It’s far easier to drywall a garage before the garage door is installed. You can’t simply move a garage door’s metal hardware out of the way because the large metal springs have tension. Trying to remove them can cause serious injury if you don’t know what you’re doing. The only solution is to install the drywall so that it butts up against the hardware, then fill in the gaps. Check your local building code to verify that your drywall is the correct thickness. Typically, building codes require 5/8-inch drywall because of its resistance to fire.
Things You'll Need
- Halogen lights (optional)
- Drywall screws
- Screw gun
- Spray foam insulation
- 6-inch drywall knife
- Joint compound
- 100-grit sandpaper
Lower the garage door. Lock it so that nobody opens it while you are working. If the garage is dark without the door open, set up some halogen lights.

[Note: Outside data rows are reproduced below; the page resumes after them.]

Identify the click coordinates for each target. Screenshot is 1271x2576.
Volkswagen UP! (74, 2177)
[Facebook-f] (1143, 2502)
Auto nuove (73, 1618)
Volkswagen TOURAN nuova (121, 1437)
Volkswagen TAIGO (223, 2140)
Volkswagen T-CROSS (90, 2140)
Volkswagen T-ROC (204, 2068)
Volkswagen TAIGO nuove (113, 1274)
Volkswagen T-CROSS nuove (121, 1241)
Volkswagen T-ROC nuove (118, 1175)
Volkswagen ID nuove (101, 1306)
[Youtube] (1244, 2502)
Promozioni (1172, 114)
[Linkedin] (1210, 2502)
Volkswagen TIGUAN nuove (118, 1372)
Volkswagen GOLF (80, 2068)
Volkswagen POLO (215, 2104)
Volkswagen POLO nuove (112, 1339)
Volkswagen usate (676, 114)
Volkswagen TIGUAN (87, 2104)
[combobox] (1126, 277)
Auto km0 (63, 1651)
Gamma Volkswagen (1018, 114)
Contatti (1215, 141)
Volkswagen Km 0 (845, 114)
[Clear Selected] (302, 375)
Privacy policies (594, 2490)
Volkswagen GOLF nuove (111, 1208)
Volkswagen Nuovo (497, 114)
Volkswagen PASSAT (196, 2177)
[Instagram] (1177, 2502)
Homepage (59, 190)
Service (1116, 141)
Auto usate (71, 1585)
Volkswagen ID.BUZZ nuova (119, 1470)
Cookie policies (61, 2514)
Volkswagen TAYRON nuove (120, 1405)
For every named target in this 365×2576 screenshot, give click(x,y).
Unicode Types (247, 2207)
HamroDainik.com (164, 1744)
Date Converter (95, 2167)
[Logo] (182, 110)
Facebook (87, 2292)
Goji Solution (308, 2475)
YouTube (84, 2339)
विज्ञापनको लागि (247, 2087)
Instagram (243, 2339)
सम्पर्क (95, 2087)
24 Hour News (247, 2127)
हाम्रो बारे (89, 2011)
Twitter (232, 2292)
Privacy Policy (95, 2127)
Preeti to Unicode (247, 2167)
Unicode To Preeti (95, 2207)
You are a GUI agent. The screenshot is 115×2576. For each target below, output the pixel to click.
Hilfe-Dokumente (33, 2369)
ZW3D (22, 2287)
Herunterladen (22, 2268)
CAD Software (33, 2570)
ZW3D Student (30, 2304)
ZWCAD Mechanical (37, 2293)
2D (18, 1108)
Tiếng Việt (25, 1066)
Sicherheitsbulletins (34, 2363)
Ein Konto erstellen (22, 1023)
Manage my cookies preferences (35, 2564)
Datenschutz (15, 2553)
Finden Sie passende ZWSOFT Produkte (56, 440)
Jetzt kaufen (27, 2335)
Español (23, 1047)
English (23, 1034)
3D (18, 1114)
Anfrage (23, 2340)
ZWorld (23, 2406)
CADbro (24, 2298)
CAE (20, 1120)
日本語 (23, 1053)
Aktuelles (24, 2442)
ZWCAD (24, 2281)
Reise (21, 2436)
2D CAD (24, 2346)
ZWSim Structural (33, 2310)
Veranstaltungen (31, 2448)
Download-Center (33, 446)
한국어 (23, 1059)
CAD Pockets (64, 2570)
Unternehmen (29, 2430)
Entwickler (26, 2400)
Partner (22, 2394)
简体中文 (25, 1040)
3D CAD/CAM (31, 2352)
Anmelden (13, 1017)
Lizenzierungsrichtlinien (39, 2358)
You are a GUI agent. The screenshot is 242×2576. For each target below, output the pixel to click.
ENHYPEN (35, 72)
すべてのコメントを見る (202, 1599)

Install drywall around the garage door support brackets. To do this, attach the drywall to the ceiling studs with drywall screws every four to six inches. Hang the largest pieces of drywall first, then the smaller ones. The goal is to install all the drywall that you can fit easily, but don’t worry if you have to leave a few gaps near the metal hardware. This is typical.
Fill the gaps around the metal brackets with spray foam insulation. Most local building codes require that you completely fill every gap in a garage ceiling in order to contain potential fires. If it’s not covered by drywall, it has to be filled.
Trim any spray foam insulation that expanded out of the gaps with a utility knife. Leave the foam flush with the surface of the drywall.
Cover over the sites where you sprayed insulation with joint compound in order to hide them. Use a six-inch drywall knife to completely coat the areas. Allow the areas to dry, then smooth them with 100-grit sandpaper.
Hang the drywall in the rest of the garage as normal. Measure and cut the sheet rock to size, then attach it to the studs with drywall screws.